Da saß ich eine ganze Weile, ohne zu wissen, was ich beginnen sollte. Aber dann dachte ich an dich und gab mir Mühe, meine Erregung zu bekämpfen. Ich sah auf die Uhr. Es war fünf Minuten nach eins. Ich machte meine Tür einen Spalt weit auf, um zu kontrollieren, wie lange der Besuch des Chauffeurs dauerte. Stunde auf Stunde lag ich wach und lauschte. Um sechs Uhr – ich hatte inzwischen nicht das geringste gehört – war ich so müde, daß ich einschlummerte. Als das Hausmädchen am Morgen hereinkam, machte sie mich darauf aufmerksam, daß ich vergessen hatte, meine Tür zu schließen.«

»Das war wirklich interessant, was du erzählt hast, Annie«, sagte Ringe. »Aber glaubst du nicht, daß du vielleicht doch zwischendurch ein wenig eingeschlummert bist und der Zufall gewollt hat, daß Smith sich gerade in dieser Zeit entfernte?«

»Nein, bestimmt nicht«, antwortete Annie Ranten. »Ich war ebenso wach, wie ich jetzt bin, das kann ich dir versichern. Nur über das, was nach sechs Uhr passierte, kann ich nichts aussagen. Ich habe dir aber noch nicht alles erzählt.«

»Was ist denn noch geschehen?«

»Als ich meine Stiefmutter heute früh traf, konnte ich es nicht unterlassen zu fragen, was der Chauffeur Smith in der Nacht bei ihr zu suchen gehabt hätte.«

»Und was antwortete sie da?«

»Sie schaute mich lange an, und dann sagte sie, ohne daß sich eine Miene in ihrem Gesicht veränderte, mit vollkommen ruhiger Stimme: ›Du mußt geträumt haben, meine Liebe. Ich kann beschwören, daß der Chauffeur weder in dieser Nacht noch in einer anderen seinen Fuß in mein Zimmer gesetzt hat.‹ Ich saß ganz stumm da und konnte kein einziges Wort hervorbringen. Ihr Selbstbewußtsein hatte mich ganz geschlagen, und doch wußte ich, daß meine Wahrnehmung richtig war. Ich würde das beschwören können. Das hat meine Nerven mehr mitgenommen, als du ahnen kannst, Gustav. Ich fühle mich so verzweifelt, so allein, seitdem ich meinen Vater verloren habe. Ich habe gar keinen Lebensmut mehr.«

»Annie, Liebste, sprich nicht so.« Ringe nahm die Hand des Mädchens unter dem Tisch und drückte sie zart. »Ein paar Freunde hast du doch. Du darfst nicht den Mut verlieren. Paß nur auf, zum Schluß wird alles gut. Die Zeit heilt alle Wunden.«

 

»Ja, so versuche ich auch zu denken. Und manchmal hilft es für den Augenblick«, sagte Annie Ranten. »Aber gleich darauf kommt diese nervöse Angst wieder über mich. Mein ruhiger Schlaf ist dahin, und wenn ich wirklich schlafe, dann träume ich die schrecklichsten Sachen. Und wenn ich wieder aufwache, ist die Angst mit verdoppelter Stärke da. Ich halte das nicht mehr aus!«

»Liebes, bitte, reise eine Weile von hier fort«, sagte Ringe. »Oben in Norrland gibt es herrliche Erholungsheime. Wir können uns hier nebenan im Reisebüro nach einem geeigneten Ort erkundigen.«

Ringe beglich die Rechnung und Annie Ranten ging inzwischen voraus in die Halle.

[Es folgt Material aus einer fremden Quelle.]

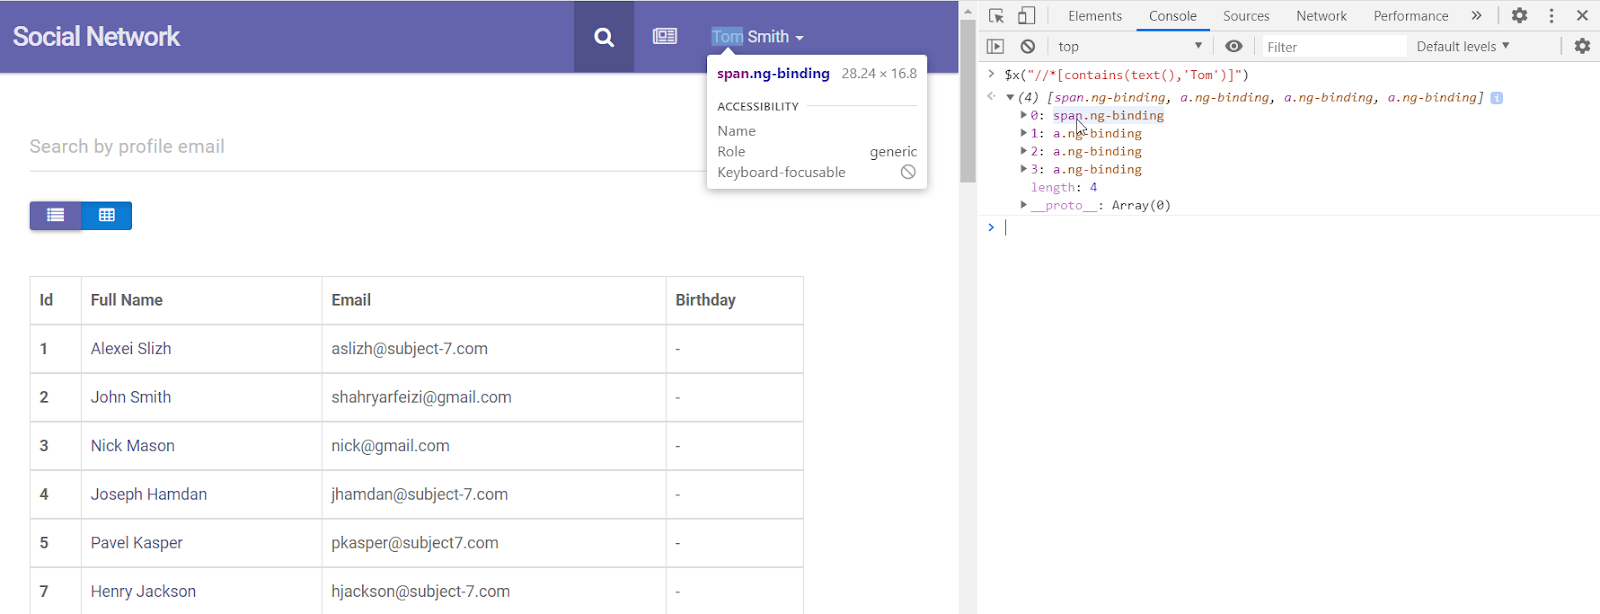Show the console sidebar panel
This screenshot has height=614, width=1600.
(x=995, y=46)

Sie traten auf die Straße hinaus und gingen langsam die Arsenalstraße entlang, um das im Opernhaus befindliche Reisebüro aufzusuchen.

Der Mann, der, in einem Hauseingang verborgen, die Drehtür des Royal nicht aus den Augen gelassen hatte, zog sich hastig zurück, als Annie Ranten und ihr Begleiter sichtbar wurden. Dann wagte er sich etwas vor und blickte sorgsam um. Mit schnellen Schritten eilte er an die Straßenecke und sah gerade noch, wie Annie Ranten und Ringe in die Arsenalstraße einbogen. In gutem Abstand folgte er dem Paar. Anscheinend war er kein Anfänger in der schwierigen Kunst des Nachspionierens.

Als der Mann Ringe und seine Begleiterin im Reisebüro verschwinden sah, bog er in den Kunghädgarden ab. Er ging in die nächste Fernsprechzelle und kramte mit fieberhafter Eile ein paar Zehnörestücke hervor. Als er die Verbindung bekommen hatte, sprach er hastig in den Apparat hinein.

Der Mann war kein anderer als der Chauffeur Smith.